Below are the records; restate all of them word for word.

────────

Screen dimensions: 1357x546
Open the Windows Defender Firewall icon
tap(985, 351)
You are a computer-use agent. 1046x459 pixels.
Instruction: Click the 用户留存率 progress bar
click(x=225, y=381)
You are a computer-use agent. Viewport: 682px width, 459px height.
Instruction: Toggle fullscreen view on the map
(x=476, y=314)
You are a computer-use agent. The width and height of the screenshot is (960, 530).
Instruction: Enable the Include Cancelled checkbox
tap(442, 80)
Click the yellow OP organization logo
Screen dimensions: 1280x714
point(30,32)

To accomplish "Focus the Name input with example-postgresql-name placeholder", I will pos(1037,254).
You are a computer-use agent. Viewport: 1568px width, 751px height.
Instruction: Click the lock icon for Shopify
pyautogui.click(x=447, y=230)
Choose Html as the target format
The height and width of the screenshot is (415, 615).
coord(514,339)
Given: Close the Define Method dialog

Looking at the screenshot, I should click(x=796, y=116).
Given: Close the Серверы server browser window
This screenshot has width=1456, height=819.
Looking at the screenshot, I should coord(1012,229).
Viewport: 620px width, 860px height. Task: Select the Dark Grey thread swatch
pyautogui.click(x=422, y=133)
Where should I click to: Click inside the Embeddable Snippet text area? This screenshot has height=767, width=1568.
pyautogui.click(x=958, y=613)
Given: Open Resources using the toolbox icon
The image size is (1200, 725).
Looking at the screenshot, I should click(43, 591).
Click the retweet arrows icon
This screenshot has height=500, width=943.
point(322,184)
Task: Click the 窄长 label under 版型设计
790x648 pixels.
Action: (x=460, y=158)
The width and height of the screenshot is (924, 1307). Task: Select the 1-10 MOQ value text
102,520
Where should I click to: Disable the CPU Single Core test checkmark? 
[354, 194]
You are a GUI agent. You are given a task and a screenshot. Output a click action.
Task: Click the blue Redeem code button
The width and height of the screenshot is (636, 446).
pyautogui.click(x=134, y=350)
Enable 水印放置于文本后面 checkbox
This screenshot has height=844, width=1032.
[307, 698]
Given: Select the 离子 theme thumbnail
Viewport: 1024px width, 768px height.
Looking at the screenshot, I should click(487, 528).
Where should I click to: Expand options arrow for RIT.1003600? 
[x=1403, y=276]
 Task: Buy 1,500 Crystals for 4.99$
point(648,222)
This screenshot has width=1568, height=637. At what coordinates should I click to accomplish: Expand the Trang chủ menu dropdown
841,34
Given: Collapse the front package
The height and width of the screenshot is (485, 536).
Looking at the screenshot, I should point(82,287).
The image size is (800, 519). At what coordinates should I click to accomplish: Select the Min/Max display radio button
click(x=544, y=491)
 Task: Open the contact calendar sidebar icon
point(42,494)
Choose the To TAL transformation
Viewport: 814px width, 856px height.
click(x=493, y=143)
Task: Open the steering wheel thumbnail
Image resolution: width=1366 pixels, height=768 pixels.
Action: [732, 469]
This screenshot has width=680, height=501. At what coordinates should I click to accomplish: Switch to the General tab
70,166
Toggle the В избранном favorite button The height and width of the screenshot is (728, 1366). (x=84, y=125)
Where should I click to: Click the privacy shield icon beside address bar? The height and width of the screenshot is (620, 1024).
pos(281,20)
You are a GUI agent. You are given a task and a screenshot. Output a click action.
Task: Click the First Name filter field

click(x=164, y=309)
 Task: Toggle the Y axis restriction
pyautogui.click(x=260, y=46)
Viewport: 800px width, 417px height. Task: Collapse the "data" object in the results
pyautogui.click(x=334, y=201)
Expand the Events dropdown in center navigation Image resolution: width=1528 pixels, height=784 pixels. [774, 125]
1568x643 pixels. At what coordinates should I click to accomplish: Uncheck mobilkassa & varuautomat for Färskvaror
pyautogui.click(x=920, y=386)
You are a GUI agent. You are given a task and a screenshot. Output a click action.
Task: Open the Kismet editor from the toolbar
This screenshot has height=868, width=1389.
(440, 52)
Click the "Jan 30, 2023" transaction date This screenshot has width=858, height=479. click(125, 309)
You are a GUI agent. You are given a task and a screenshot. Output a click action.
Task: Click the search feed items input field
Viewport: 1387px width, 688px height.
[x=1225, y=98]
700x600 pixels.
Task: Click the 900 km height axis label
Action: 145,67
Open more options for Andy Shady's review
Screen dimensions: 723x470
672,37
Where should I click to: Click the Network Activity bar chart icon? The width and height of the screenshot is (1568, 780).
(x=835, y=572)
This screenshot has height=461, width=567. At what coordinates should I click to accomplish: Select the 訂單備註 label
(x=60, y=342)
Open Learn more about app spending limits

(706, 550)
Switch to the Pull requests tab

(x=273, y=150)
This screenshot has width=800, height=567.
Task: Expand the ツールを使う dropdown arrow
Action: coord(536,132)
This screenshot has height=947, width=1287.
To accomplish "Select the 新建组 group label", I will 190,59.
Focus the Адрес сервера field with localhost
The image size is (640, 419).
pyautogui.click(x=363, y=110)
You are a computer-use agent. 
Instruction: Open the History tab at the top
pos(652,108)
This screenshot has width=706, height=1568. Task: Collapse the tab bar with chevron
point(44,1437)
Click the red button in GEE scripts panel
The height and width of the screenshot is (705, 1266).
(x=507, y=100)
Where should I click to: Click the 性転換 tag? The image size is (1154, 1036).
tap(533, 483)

────────

# [Answer space]
Screen dimensions: 1357x546
Open the Windows Defender Firewall icon
tap(985, 351)
You are a computer-use agent. 1046x459 pixels.
Instruction: Click the 用户留存率 progress bar
click(x=225, y=381)
You are a computer-use agent. Viewport: 682px width, 459px height.
Instruction: Toggle fullscreen view on the map
(x=476, y=314)
You are a computer-use agent. The width and height of the screenshot is (960, 530).
Instruction: Enable the Include Cancelled checkbox
tap(442, 80)
Click the yellow OP organization logo
Screen dimensions: 1280x714
point(30,32)

To accomplish "Focus the Name input with example-postgresql-name placeholder", I will pos(1037,254).
You are a computer-use agent. Viewport: 1568px width, 751px height.
Instruction: Click the lock icon for Shopify
pyautogui.click(x=447, y=230)
Choose Html as the target format
The height and width of the screenshot is (415, 615).
coord(514,339)
Given: Close the Define Method dialog

Looking at the screenshot, I should click(x=796, y=116).
Given: Close the Серверы server browser window
This screenshot has width=1456, height=819.
Looking at the screenshot, I should coord(1012,229).
Viewport: 620px width, 860px height. Task: Select the Dark Grey thread swatch
pyautogui.click(x=422, y=133)
Where should I click to: Click inside the Embeddable Snippet text area? This screenshot has height=767, width=1568.
pyautogui.click(x=958, y=613)
Given: Open Resources using the toolbox icon
The image size is (1200, 725).
Looking at the screenshot, I should click(43, 591).
Click the retweet arrows icon
This screenshot has height=500, width=943.
point(322,184)
Task: Click the 窄长 label under 版型设计
790x648 pixels.
Action: (x=460, y=158)
The width and height of the screenshot is (924, 1307). Task: Select the 1-10 MOQ value text
102,520
Where should I click to: Disable the CPU Single Core test checkmark? 
[354, 194]
You are a GUI agent. You are given a task and a screenshot. Output a click action.
Task: Click the blue Redeem code button
The width and height of the screenshot is (636, 446).
pyautogui.click(x=134, y=350)
Enable 水印放置于文本后面 checkbox
This screenshot has height=844, width=1032.
[307, 698]
Given: Select the 离子 theme thumbnail
Viewport: 1024px width, 768px height.
Looking at the screenshot, I should click(487, 528).
Where should I click to: Expand options arrow for RIT.1003600? 
[x=1403, y=276]
 Task: Buy 1,500 Crystals for 4.99$
point(648,222)
This screenshot has width=1568, height=637. At what coordinates should I click to accomplish: Expand the Trang chủ menu dropdown
841,34
Given: Collapse the front package
The height and width of the screenshot is (485, 536).
Looking at the screenshot, I should point(82,287).
The image size is (800, 519). At what coordinates should I click to accomplish: Select the Min/Max display radio button
click(x=544, y=491)
 Task: Open the contact calendar sidebar icon
point(42,494)
Choose the To TAL transformation
Viewport: 814px width, 856px height.
click(x=493, y=143)
Task: Open the steering wheel thumbnail
Image resolution: width=1366 pixels, height=768 pixels.
Action: [732, 469]
This screenshot has width=680, height=501. At what coordinates should I click to accomplish: Switch to the General tab
70,166
Toggle the В избранном favorite button The height and width of the screenshot is (728, 1366). (x=84, y=125)
Where should I click to: Click the privacy shield icon beside address bar? The height and width of the screenshot is (620, 1024).
pos(281,20)
You are a GUI agent. You are given a task and a screenshot. Output a click action.
Task: Click the First Name filter field

click(x=164, y=309)
 Task: Toggle the Y axis restriction
pyautogui.click(x=260, y=46)
Viewport: 800px width, 417px height. Task: Collapse the "data" object in the results
pyautogui.click(x=334, y=201)
Expand the Events dropdown in center navigation Image resolution: width=1528 pixels, height=784 pixels. [774, 125]
1568x643 pixels. At what coordinates should I click to accomplish: Uncheck mobilkassa & varuautomat for Färskvaror
pyautogui.click(x=920, y=386)
You are a GUI agent. You are given a task and a screenshot. Output a click action.
Task: Open the Kismet editor from the toolbar
This screenshot has height=868, width=1389.
(440, 52)
Click the "Jan 30, 2023" transaction date This screenshot has width=858, height=479. click(125, 309)
You are a GUI agent. You are given a task and a screenshot. Output a click action.
Task: Click the search feed items input field
Viewport: 1387px width, 688px height.
[x=1225, y=98]
700x600 pixels.
Task: Click the 900 km height axis label
Action: 145,67
Open more options for Andy Shady's review
Screen dimensions: 723x470
672,37
Where should I click to: Click the Network Activity bar chart icon? The width and height of the screenshot is (1568, 780).
(x=835, y=572)
This screenshot has height=461, width=567. At what coordinates should I click to accomplish: Select the 訂單備註 label
(x=60, y=342)
Open Learn more about app spending limits

(706, 550)
Switch to the Pull requests tab

(x=273, y=150)
This screenshot has width=800, height=567.
Task: Expand the ツールを使う dropdown arrow
Action: coord(536,132)
This screenshot has height=947, width=1287.
To accomplish "Select the 新建组 group label", I will 190,59.
Focus the Адрес сервера field with localhost
The image size is (640, 419).
pyautogui.click(x=363, y=110)
You are a computer-use agent. 
Instruction: Open the History tab at the top
pos(652,108)
This screenshot has width=706, height=1568. Task: Collapse the tab bar with chevron
point(44,1437)
Click the red button in GEE scripts panel
The height and width of the screenshot is (705, 1266).
(x=507, y=100)
Where should I click to: Click the 性転換 tag? The image size is (1154, 1036).
tap(533, 483)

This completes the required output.